Red blood cell- cells that pick up oxygen from the lungs and transport it to tissues throughout the body.
Relapse- recurrence of the disease following treatment.
Remission- complete condition in which no cancerous cells can be detected by a microscope, and the patient appears to be disease -free.
Remission- partial generally means that by all methods used to measure the existence of a tumor, there has been at least a 50 percent regression of the disease following treatment.
Renal- pertaining to the kidney.
Sepsis- the presence of organisms in the blood.
SGOT- an enzyme produced by the liver. Elevated levels of SGOT in the blood indicate a liver problem.
SGPT- an enzyme produced by the liver. Elevated levels of SGPT in the blood indicate a liver problem.
Solid tumor- a cancer that originates in organ or tissue other than bone marrow or the lymph system.
Stem cell- "mother" blood cells from which several different types of blood cells evolve. Steroid- in bone marrow transplantation, a drug commonly used in combination with other drugs to prevent and control graft-versus- host disease.
Stomatitis- mouth sores.
Subclavian catheter- see central venous catheter.
Syngeneic bone marrow transplant- transplant in which an identical twin is the bone marrow donor.
T-cell- a type of white blood cell that can distinguish which cells belong in a person's body and which do not.

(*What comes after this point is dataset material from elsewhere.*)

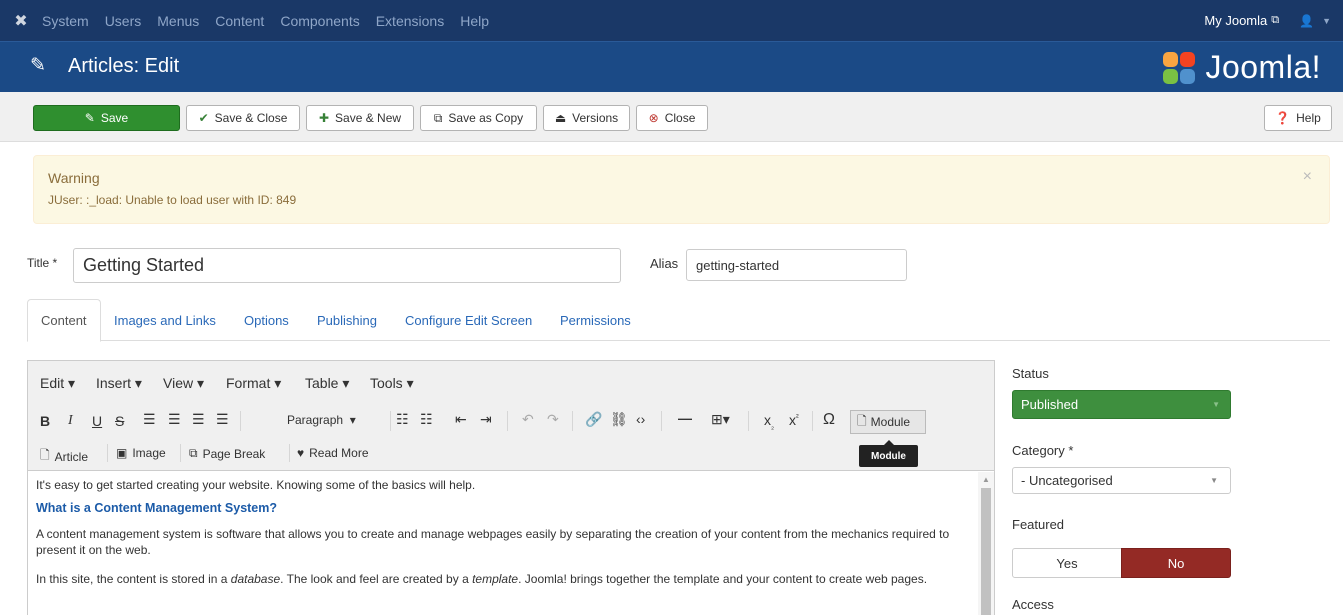 The width and height of the screenshot is (1343, 615). Describe the element at coordinates (769, 422) in the screenshot. I see `subscript-icon: x₂` at that location.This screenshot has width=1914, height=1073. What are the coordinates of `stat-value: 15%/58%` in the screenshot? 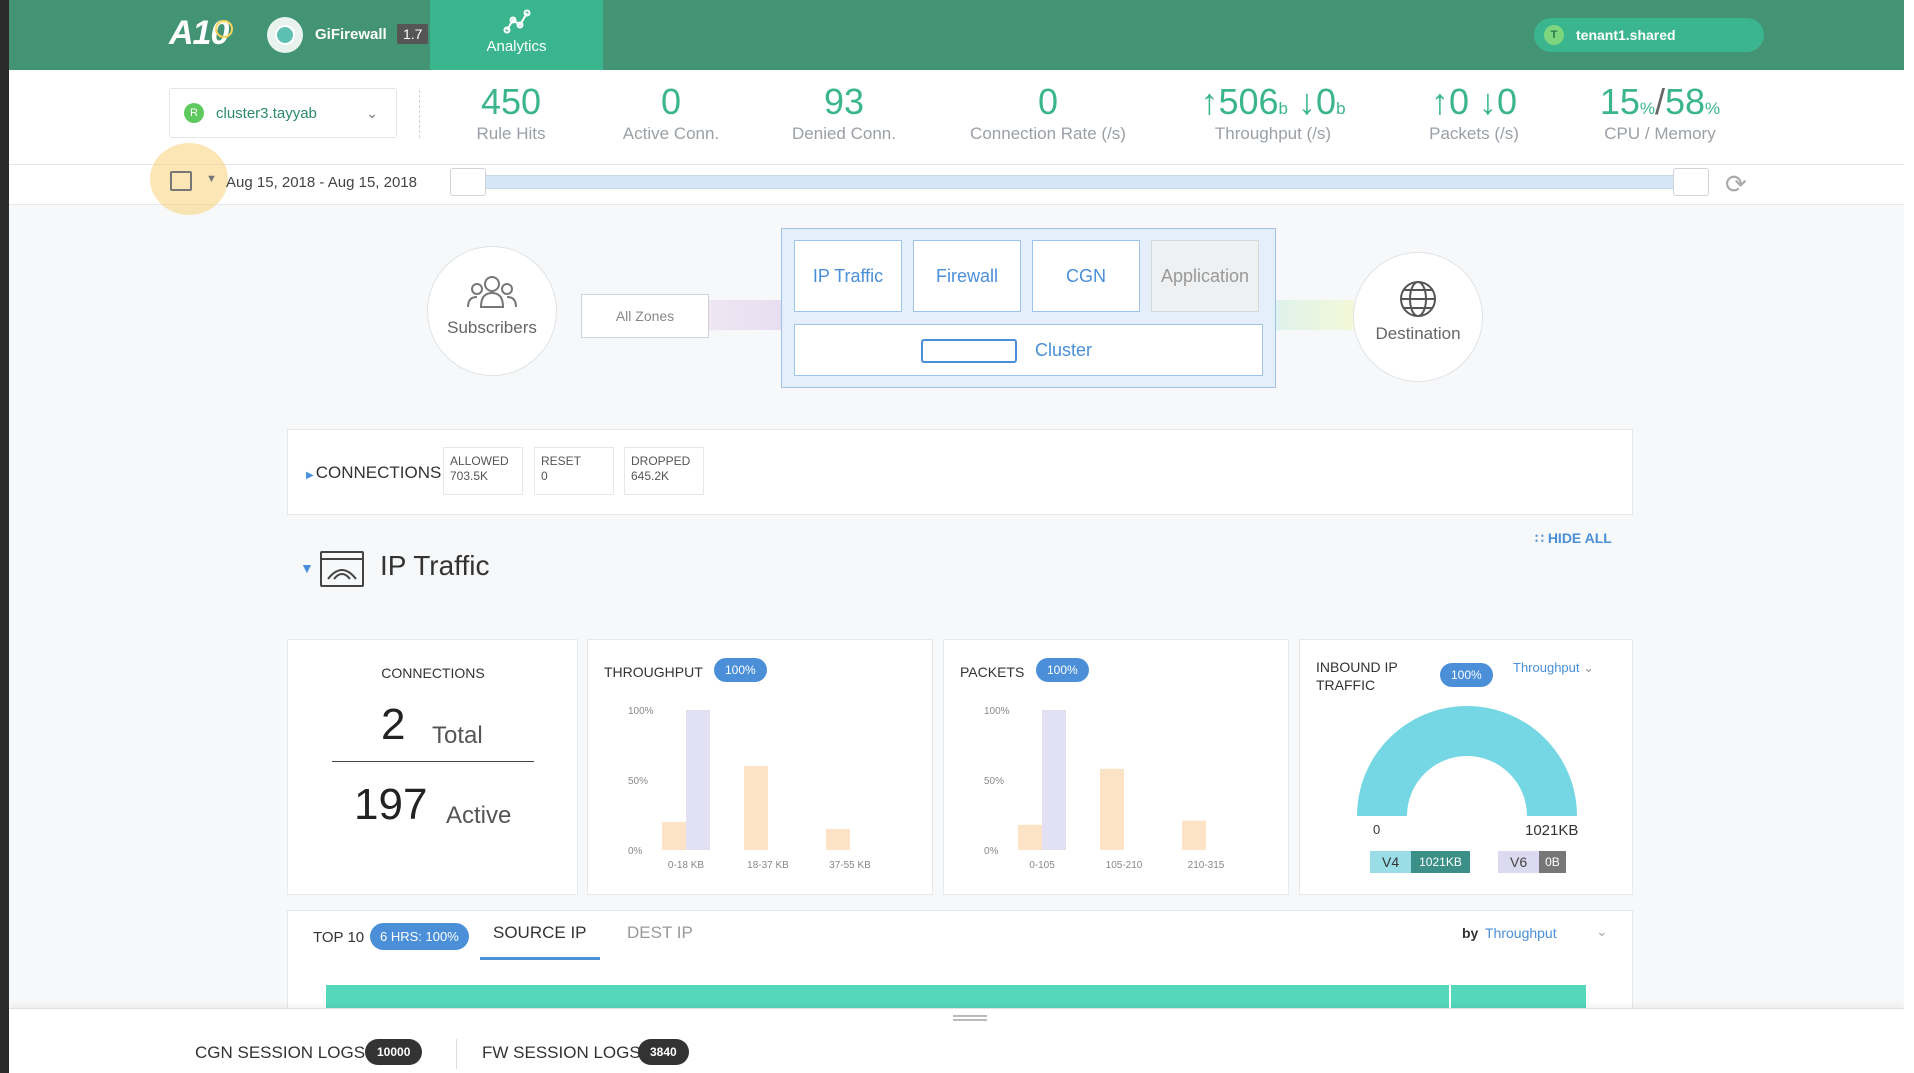 It's located at (1660, 102).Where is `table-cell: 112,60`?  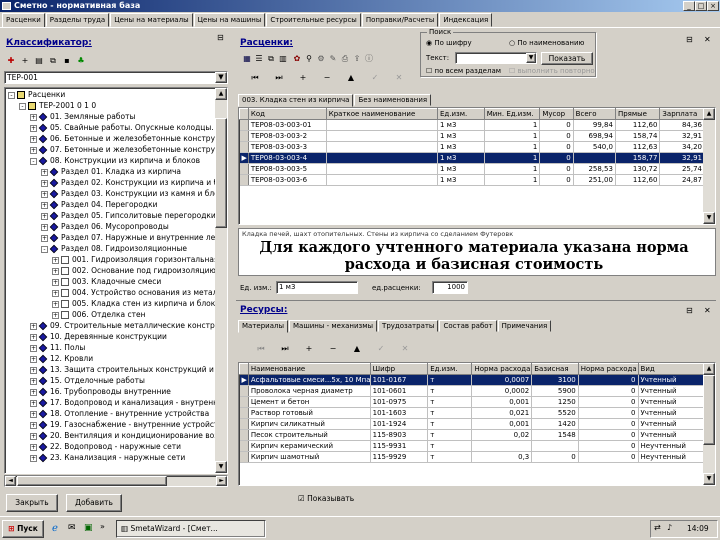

TBI- total body irradiation.
Thrombocyte- see platelet
Total parenteral nutrition- intravenous feeding that provides patients with all essential nutrients when they're unable to feed themselves. Also called TPN, hyperalimentation or hyperal.
TPN- see total parenteral nutrition.
Tumor- uncontrolled growth of abnormal cells in an organ or tissue.
Tumor burden- the size of the tumor or number of abnormal cells in the organ or tissue.
Ultrasound- a technique for taking a picture of internal organs or other structures using sound waves.
Veno-occlusive disease- a disease that sometimes occurs following high-dose chemotherapy and/or radiation, in which the blood vessels that carry blood through the liver become swollen and clogged.
Virus- a tiny parasitelike agent that invades organisms, such as human cells, and alters their genetic machinery, turning them into factories for production of more of the virus.
VOD- see veno-occlusive disease.
WBC- white blood cell count.
Whole blood- blood that has not been separated into its various components.
Xerostomia- dryness of the mouth caused by malfunctioning salivary glands.